Come si andrà in pensione nel 2025? Tra dubbi e certezze, ecco cosa sappiamo a riguardo.
Ci sono molte certezze e ancora qualche dubbio sulle regole per andare in pensione nel 2025. Se da una parte non bisogna aspettarsi novità significative per quanto stabilito dalla legge Fornero (che resterà al proprio posto), dall’altra ci sono misure il cui destino è tutto da scrivere.
In particolare per l’Ape Sociale e Opzione Donna, come pure per Quota 103: tutte opzioni di pensionamento introdotte per riconoscere una maggiore flessibilità in uscita rispetto a quanto stabilito dalla legge Fornero ma in scadenza nel 2024.
Nell’attesa che il governo si esprima riguardo a una possibile riforma delle pensioni nel 2025 (che si preannuncia più complicata) vediamo dunque quali sono le regole già confermate per il 2025 e i requisiti da soddisfare per smettere di lavorare.
Pensioni, con questi requisiti ci vai sicuramente nel 2025
Come anticipato, nel 2025 non sono attese novità significative per le pensioni, con la legge Fornero che nonostante i proclami di una parte della maggioranza non verrà toccata.
A ciò va aggiunto che nonostante il prossimo anno fosse in programma un aggiornamento dei requisiti per la pensione con le speranze di vita, è stato scongiurato un aumento in quanto non c’è stata una variazione tale da giustificare un incremento dell’età pensionabile.
Quindi, significa che possono andare in pensione tutti coloro che soddisfano i requisiti indicati nella seguente tabella.
Opzione di pensionamento | Contributi versati | Età anagrafica | Importo pensione maturata | Altri requisiti |
---|---|---|---|---|
Pensione di vecchiaia | 20 anni (15 anni per chi soddisfa le condizioni per accedere alle deroghe Amato) | 67 anni | Almeno pari all’importo dell’Assegno sociale, ma solo se non ci sono contributi maturati prima del 31 dicembre 1995 | |
Pensione di vecchiaia | 30 anni | 66 anni e 7 mesi | --- | Essere lavoratori gravosi |
Pensione di vecchiaia | 5 anni, ma tutti maturati dopo il 1996 | 71 anni | --- | --- |
Pensione di vecchiaia | 61 anni gli uomini, 56 anni le donne | 20 anni | --- | Riduzione della capacità lavorativa di almeno l’80% |
Pensione anticipata | 42 anni e 10 mesi per gli uomini, 41 anni e 10 mesi per le donne | --- | --- | --- |
Pensione anticipata | 20 anni, ma tutti maturati dopo il 1996 | 64 anni | Almeno pari a 3 volte l’importo dell’Assegno sociale, 2,8 volte per le lavoratrici con 1 figlio, 2,6 volte per quelle con almeno 2 | --- |
Quota 41 | 41 anni, di cui almeno 12 mesi maturati entro il compimento dei 19 anni | --- | --- | Bisogna essere disoccupati, invalidi (almeno al 74%), caregiver, lavoratori usuranti o gravosi.

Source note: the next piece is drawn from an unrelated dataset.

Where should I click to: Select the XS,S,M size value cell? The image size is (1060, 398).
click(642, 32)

Inoltre, ne sono esclusi i contributivi puri |
Quota 97,6 | almeno 61 anni e 7 mesi | almeno 35 anni | --- | La somma tra età e contributi deve dare 97,6. Questa misura inoltre è riservata ai soli lavoratori usuranti |
Le incognite
Ci sono poi le incognite, per quanto ad esempio per l’Ape Sociale tutto lascia pensare a una conferma con i requisiti attuali. Il cosiddetto anticipo pensionistico è in scadenza a fine 2024 ma il governo non dovrebbe avere problemi a trovare le risorse per confermarlo, specialmente dopo l’incremento del requisito anagrafico scattato con l’ultima legge di Bilancio.
Anche nel 2025 quindi disoccupati, invalidi (almeno al 74%), caregiver e gravosi possono smettere di lavorare all’età di 63 anni e 5 mesi con 30 anni di contributi (6 in più per i gravosi) percependo nel contempo un’indennità sostitutiva di pensione (senza alcuna penalizzazione futura).

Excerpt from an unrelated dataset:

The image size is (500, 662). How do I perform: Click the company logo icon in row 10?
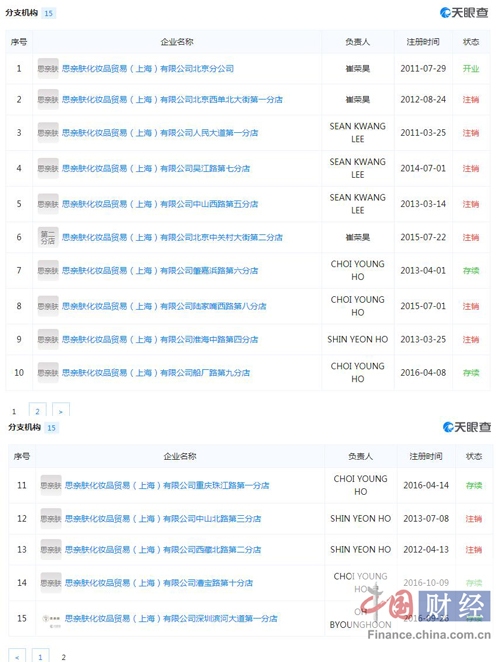[x=48, y=372]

Maggiori incognite ci sono per Quota 103 (62 anni di età e 41 anni di contributi) che il governo vorrebbe sostituire con Quota 41 per tutti (togliendo quindi il limite di età). Un’operazione che dipenderà dalle risorse a disposizione del governo.
Difficile anche immaginare un destino per Opzione donna, misura che il governo ha nuovamente ritoccato nel 2024 consentendo l’accesso alle sole lavoratrici con almeno 61 anni (con la possibilità di ridurre questo requisito di 12 mesi per ogni figlio, fino a un massimo di 2 anni) che sono invalide, caregiver o licenziate (o in corso di) da grandi aziende.